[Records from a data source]
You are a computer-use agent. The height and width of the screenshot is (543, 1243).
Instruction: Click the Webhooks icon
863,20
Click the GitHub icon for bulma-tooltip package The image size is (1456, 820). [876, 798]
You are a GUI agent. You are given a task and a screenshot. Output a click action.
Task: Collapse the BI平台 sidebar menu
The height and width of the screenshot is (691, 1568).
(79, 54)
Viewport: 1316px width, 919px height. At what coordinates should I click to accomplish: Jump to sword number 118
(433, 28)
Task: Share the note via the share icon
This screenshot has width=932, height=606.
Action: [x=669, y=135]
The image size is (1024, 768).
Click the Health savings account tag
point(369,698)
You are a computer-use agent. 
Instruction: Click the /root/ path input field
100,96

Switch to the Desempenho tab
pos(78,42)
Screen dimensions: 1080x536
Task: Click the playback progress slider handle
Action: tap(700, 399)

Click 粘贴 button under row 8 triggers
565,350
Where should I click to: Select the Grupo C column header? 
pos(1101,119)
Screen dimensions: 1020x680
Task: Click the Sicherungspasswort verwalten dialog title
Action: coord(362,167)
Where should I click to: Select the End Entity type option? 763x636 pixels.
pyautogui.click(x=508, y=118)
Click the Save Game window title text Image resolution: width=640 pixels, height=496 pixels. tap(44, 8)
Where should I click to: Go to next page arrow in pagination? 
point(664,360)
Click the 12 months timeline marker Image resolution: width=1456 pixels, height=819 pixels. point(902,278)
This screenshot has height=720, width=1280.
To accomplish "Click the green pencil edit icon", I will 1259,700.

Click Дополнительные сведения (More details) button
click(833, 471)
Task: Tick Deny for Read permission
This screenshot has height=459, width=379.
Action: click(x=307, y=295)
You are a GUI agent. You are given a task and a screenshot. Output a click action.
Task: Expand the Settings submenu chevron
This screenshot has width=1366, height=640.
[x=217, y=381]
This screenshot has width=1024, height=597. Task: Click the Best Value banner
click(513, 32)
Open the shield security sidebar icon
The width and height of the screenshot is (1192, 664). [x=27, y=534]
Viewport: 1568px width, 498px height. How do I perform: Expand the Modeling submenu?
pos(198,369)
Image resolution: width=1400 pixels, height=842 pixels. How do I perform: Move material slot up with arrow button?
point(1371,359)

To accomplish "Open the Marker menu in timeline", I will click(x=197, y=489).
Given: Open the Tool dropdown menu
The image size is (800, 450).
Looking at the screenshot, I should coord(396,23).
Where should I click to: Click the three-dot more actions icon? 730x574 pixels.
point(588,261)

§ **WORK REQUEST**: The required output is every line of the entries, starting at the one that contains "Viewport: 1568px width, 498px" and ending at the last, copied exactly.

§ **RESPONSE**:
Viewport: 1568px width, 498px height. How do I perform: Expand the Modeling submenu?
pos(198,369)
Image resolution: width=1400 pixels, height=842 pixels. How do I perform: Move material slot up with arrow button?
point(1371,359)

To accomplish "Open the Marker menu in timeline", I will click(x=197, y=489).
Given: Open the Tool dropdown menu
The image size is (800, 450).
Looking at the screenshot, I should coord(396,23).
Where should I click to: Click the three-dot more actions icon? 730x574 pixels.
point(588,261)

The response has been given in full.